_Action item_: Search the listing for "agent" and copy every line where it appears.

--- --- ---

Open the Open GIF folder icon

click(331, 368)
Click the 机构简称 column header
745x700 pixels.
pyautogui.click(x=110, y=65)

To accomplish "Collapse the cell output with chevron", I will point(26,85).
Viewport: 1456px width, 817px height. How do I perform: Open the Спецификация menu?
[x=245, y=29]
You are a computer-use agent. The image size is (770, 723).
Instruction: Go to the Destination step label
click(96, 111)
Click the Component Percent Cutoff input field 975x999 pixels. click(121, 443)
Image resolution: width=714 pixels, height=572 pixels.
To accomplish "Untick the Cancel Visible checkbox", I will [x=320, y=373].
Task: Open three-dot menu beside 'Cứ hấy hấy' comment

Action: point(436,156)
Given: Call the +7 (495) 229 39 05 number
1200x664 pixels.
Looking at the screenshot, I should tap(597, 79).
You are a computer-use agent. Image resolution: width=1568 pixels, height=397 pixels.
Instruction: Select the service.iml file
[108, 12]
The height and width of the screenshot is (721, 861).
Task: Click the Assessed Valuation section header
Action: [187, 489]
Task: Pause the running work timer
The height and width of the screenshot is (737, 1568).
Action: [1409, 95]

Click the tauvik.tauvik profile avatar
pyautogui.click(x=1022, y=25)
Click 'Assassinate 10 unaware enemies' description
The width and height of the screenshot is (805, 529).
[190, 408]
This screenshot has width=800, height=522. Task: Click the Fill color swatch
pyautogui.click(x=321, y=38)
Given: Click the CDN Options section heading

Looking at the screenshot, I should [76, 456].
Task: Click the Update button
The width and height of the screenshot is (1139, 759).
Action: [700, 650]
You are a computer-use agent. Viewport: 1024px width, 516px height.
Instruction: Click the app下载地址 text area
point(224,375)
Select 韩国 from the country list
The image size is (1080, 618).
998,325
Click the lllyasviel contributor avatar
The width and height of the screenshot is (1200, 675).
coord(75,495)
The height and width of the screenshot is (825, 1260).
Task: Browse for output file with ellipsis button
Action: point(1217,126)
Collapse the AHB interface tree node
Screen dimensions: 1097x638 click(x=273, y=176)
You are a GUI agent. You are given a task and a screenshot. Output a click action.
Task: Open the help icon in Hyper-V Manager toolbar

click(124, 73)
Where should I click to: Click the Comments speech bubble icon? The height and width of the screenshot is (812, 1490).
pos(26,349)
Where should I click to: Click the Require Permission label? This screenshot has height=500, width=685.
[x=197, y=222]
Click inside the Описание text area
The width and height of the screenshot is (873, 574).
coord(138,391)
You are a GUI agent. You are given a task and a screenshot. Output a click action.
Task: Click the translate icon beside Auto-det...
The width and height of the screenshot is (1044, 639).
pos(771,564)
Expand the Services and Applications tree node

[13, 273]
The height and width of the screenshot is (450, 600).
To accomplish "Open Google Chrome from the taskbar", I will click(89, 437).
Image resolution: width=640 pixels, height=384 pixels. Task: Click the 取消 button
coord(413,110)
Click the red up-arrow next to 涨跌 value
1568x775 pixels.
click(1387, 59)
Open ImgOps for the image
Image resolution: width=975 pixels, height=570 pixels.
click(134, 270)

--- --- ---

_Exercise output_:
You are a computer-use agent. The image size is (770, 723).
You are a computer-use agent. Image resolution: width=1568 pixels, height=397 pixels.
You are a computer-use agent. Viewport: 1024px width, 516px height.
You are a GUI agent. You are given a task and a screenshot. Output a click action.
You are a GUI agent. You are given a task and a screenshot. Output a click action.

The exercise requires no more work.